I’ve worn Superstars long enough that they’ve stopped feeling like a purchase and started feeling like a fact about me. Black leather, that rubber shell at the toe, the sole wearing in patterns that seem universal to the shoe. There’s no ambition in them—they don’t promise anything fancy, don’t hide anything beneath a layer of tech. Just a shoe that looks right whether you’re twenty or forty.

Tokyo pulls on me in roughly the same way, which probably explains why I can never quite justify it to people who ask. The city has a logic and a restraint that doesn’t need advertisement. Style without the performance of style. When Adidas opened a store there ten years ago, it made immediate sense—like the city had been waiting for exactly that thing.

For the anniversary, they put out a Made For Tokyo drop: 150 pairs, all black, each one numbered. The restraint thing again.
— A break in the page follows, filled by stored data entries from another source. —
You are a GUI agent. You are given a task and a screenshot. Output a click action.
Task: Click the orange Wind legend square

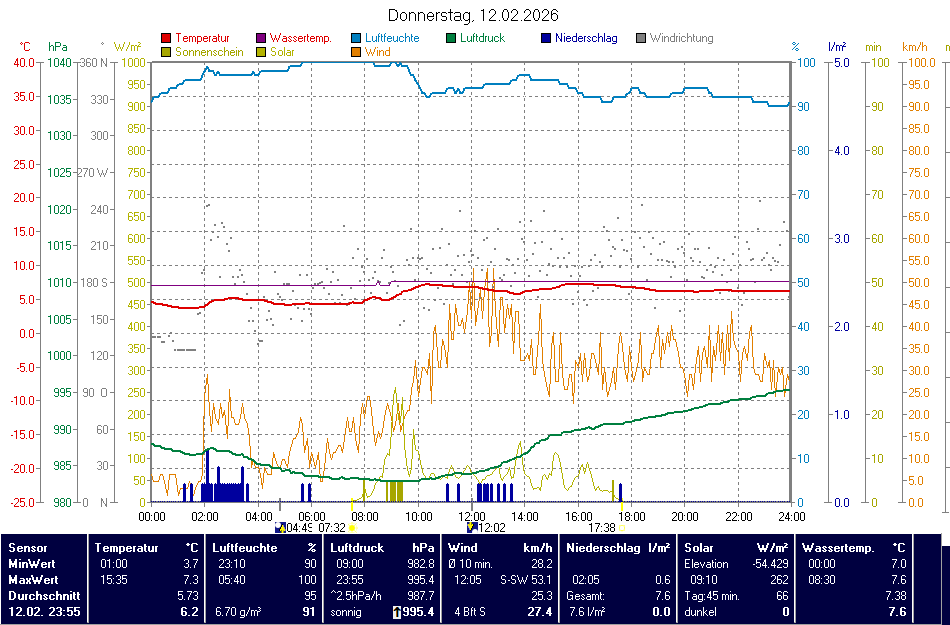[x=357, y=52]
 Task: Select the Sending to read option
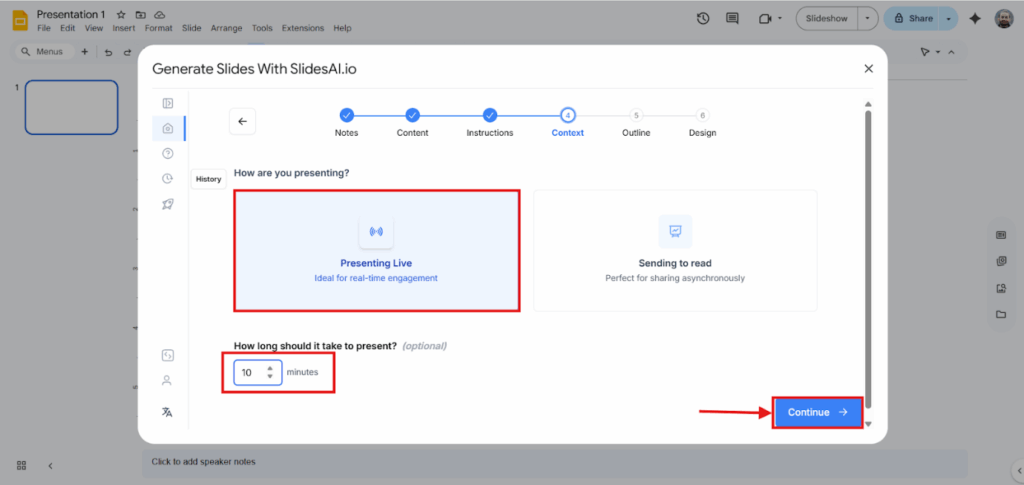tap(675, 250)
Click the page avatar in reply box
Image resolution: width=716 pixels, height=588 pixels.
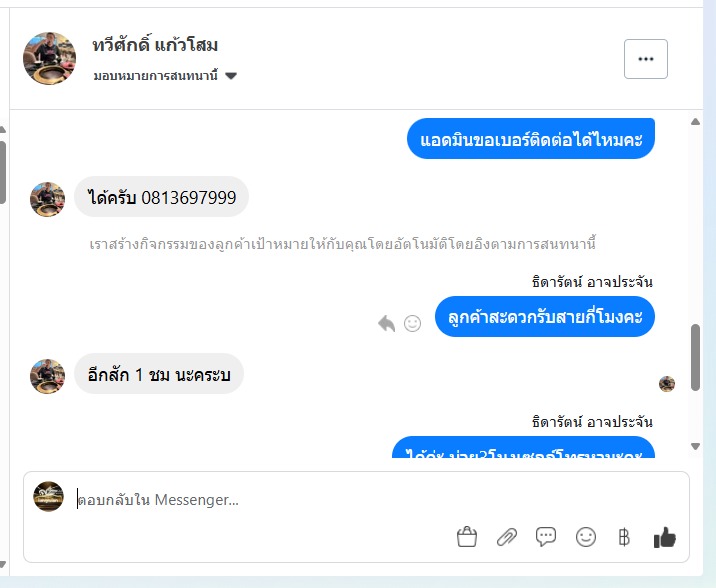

They didn’t try variants or collaborations or some story about the future. They thought about black—how the leather and the rubber sit at slightly different tones, details you only catch if you’re actually looking. A matching jacket came with it.

That kind of object gets to me. Not because it’s rare or expensive or says something about taste—I don’t care about any of that. But because it’s the result of someone thinking clearly about a single thing, taking time with small decisions that almost nobody will notice or care about. Superstars don’t announce themselves either. Tokyo doesn’t. Neither does this shoe.

A release like that probably found its people. I imagine some of them got lucky in Tokyo. Some probably scattered worldwide by now. The specific magic of the object is that it doesn’t need anyone to write about it or debate it. It exists. It’s there. That’s enough.